In a previous interview with EE Times in March, Kepple said that QED's
RM5230, to be designed into GI's DCT-5000, is a 64-bit MIPS
microprocessor with a 32-bit system bus interface, made to provide
workstation-class performance at an affordable price for consumer
applications. It will offer "soft modem functionality and
voice-over-telephony technology, in addition to a wide range of graphics
capability," Kepple said.

According to GI's Kanouff, the set-top vendor is looking for a MIPS CPU
with a processing power that matches or exceeds that of QED's proposed
MIPS microprocessor. QED's MIPS RM5230 is a 233-MIPS processor
running at 175 MHz. The DCT-5000's CPU must be able to run real-time
operating systems, and be capable of handling simultaneous real-time
interactive streams such as IP telephony and Web browsing, in addition to
digital cable broadcast, Kanouff said. "Technologies are changing so fast
these days. We are looking for a pretty powerful, high-speed MIPS CPU,
which has more Mips power left free for processing for a variety of
software applications."

Meanwhile, NEC declined to comment on the GI design-win issue. An
NEC spokeswoman said, "We can't either confirm or deny it, until we make
a public announcement."

Neither QED nor GI would say whether cost had become the major factor,
prompting GI to start looking around for other MIPS CPU options, such as
NEC's.

Previously, however QED's Kepple claimed that through manufacturing
agreements with Taiwan Semiconductor Manufacturing Co. and IBM, QED
has made a successful transition from design house to a fully established
fabless semiconductor company.
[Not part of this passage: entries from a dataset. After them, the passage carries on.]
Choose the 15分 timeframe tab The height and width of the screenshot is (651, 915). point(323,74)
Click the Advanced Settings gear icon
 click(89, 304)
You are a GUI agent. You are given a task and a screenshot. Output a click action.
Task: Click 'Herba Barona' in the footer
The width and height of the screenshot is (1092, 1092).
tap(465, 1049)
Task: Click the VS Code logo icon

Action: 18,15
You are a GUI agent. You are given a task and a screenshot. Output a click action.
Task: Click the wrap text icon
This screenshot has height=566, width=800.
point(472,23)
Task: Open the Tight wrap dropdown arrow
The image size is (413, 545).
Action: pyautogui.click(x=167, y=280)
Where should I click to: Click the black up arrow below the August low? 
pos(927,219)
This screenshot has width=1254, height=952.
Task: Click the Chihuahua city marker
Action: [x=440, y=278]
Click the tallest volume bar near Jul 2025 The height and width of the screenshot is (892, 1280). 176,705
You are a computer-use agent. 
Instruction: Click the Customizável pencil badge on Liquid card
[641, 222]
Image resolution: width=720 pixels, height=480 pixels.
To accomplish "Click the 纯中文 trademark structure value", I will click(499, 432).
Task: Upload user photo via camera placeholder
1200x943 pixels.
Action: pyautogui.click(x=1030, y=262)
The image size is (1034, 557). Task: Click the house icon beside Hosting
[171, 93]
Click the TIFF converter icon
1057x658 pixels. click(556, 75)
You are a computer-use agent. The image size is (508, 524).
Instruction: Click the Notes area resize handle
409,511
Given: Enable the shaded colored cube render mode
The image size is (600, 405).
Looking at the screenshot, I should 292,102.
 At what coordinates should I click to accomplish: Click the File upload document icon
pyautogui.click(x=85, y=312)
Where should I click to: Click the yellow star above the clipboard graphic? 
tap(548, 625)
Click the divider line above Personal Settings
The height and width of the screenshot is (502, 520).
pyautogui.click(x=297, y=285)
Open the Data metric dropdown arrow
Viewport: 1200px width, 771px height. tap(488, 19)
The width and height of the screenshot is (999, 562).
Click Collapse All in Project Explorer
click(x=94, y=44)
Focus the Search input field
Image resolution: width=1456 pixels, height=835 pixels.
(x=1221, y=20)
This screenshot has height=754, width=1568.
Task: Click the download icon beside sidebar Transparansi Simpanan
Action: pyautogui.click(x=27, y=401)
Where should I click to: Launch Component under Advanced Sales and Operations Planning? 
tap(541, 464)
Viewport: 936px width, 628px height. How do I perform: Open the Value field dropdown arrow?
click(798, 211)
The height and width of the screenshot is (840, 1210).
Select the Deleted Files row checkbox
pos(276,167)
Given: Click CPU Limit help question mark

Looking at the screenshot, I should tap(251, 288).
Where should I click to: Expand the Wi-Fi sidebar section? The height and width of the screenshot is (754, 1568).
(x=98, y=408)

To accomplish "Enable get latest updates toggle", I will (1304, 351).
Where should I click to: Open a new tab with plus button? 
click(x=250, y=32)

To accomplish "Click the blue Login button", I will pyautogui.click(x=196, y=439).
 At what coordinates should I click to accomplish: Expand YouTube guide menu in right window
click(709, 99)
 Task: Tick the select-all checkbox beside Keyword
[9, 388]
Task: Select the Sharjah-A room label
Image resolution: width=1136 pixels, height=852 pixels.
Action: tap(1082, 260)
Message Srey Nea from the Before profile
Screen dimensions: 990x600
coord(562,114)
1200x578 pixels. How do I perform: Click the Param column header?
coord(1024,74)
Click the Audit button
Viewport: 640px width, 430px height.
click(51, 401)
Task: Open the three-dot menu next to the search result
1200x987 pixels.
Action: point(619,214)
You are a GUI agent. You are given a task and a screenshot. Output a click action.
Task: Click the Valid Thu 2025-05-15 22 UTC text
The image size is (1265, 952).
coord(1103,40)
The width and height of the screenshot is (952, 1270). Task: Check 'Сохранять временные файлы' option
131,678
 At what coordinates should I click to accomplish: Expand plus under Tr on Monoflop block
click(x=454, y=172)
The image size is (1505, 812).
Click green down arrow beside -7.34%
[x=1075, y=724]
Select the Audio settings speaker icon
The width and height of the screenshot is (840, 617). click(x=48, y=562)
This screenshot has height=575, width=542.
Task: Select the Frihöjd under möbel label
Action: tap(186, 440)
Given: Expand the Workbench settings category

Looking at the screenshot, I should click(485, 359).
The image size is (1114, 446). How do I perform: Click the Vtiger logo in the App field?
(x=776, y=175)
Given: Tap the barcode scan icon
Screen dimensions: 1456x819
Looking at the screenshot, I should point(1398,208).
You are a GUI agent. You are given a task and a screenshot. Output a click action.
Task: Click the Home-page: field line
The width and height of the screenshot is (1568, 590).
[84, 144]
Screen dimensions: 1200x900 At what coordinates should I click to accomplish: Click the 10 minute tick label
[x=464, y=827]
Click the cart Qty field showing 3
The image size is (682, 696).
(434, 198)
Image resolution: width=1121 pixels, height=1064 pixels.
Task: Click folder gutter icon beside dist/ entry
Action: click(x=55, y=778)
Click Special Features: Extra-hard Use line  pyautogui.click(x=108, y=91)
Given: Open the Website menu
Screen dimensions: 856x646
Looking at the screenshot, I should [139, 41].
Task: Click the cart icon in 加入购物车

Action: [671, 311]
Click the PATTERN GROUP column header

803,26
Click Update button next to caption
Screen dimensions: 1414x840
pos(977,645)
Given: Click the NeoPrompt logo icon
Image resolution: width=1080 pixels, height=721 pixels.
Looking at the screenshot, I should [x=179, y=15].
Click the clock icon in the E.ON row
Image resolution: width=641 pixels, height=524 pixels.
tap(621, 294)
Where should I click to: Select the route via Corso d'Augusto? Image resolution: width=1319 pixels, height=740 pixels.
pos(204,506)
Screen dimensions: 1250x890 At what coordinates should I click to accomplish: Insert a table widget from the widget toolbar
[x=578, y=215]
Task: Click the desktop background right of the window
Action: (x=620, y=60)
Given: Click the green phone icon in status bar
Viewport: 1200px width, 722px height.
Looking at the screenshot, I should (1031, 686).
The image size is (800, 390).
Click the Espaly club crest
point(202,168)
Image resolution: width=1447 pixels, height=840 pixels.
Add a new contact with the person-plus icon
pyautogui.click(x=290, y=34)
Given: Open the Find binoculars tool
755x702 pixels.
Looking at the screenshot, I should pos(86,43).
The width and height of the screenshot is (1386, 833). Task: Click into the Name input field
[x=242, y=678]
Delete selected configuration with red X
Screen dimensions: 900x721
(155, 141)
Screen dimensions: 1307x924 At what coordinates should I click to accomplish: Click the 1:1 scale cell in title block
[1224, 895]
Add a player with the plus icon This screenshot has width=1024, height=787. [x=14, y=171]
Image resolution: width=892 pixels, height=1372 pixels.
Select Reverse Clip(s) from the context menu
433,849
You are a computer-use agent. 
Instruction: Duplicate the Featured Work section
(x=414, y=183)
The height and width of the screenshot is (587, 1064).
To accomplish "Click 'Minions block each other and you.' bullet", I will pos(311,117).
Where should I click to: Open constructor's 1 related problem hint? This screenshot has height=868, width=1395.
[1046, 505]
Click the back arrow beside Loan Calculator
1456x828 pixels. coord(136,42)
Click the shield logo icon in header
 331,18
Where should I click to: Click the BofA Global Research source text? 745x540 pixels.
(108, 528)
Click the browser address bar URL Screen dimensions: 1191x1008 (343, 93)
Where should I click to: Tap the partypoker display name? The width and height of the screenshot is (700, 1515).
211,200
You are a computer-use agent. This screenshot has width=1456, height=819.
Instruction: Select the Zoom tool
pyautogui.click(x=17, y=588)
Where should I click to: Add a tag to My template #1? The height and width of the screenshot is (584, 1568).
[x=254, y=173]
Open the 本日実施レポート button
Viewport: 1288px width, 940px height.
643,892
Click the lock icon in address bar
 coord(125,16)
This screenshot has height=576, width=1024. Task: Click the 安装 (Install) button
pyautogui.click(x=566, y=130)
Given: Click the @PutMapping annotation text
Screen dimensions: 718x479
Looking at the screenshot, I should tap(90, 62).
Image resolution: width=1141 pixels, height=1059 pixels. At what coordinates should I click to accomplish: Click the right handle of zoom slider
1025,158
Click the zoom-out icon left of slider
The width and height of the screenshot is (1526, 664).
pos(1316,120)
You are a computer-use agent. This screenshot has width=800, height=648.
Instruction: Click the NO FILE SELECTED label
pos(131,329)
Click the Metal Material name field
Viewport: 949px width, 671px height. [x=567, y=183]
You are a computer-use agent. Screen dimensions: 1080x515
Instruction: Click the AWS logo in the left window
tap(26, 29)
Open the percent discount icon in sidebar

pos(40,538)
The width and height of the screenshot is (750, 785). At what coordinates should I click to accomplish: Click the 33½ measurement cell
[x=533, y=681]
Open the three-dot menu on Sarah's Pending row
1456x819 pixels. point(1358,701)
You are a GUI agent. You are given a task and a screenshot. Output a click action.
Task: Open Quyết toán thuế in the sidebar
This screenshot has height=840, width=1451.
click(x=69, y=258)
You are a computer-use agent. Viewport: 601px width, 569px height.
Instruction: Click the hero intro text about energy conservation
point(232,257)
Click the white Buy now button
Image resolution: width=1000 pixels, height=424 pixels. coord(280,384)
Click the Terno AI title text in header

QED now has the capability to turn
around high-performance MIPs processors for the consumer market that
are still very cost-effective, he said.

Kaunouff predicted that GI is most likely to announce the company's final
decision on a CPU vendor for the DCT-5000 just before the Western
Cable Show scheduled in December. The company already has a
DCT-5000 development platform up and running and available for software
developers, but it will not have the first production version of the
DCT-5000 box until the beginning of 1999. GI will start shipping the
DCT-5000 in the second quarter of 1999.

Other major chips that go inside the DCT-5000 box include a single-chip
MPEG-2/Dolby digital decoder IC designed by GI and Broadcom; a
derivative of ATI Technologies' Rage PRO 2D/3D/Video graphics
accelerator; and Broadcom's most recently announced single-chip DOCSIS
version 1.0-compliant cable modem solution, called BCM3300.


Some of the 15 million units of digital cable boxes GI claims to have
received a commitment for will be DCT-1000s and DCT-2000s. These are
much simpler video-on-demand digital set-tops that do not include a cable
modem or the IP telephony capabilities required by the DCT-5000. "The
mix of DCT-1000, -2000 and -5000 [boxes] has to be determined by each
cable operator. We don't know what the breakdown is going to be at this
point," said Kanouff.

Meanwhile, GI plans to add new versions of the DCT-5000 over the year.
One of them will be a version capable of HDTV decoding, slated for launch
towards the end of 1999, said Kanouff.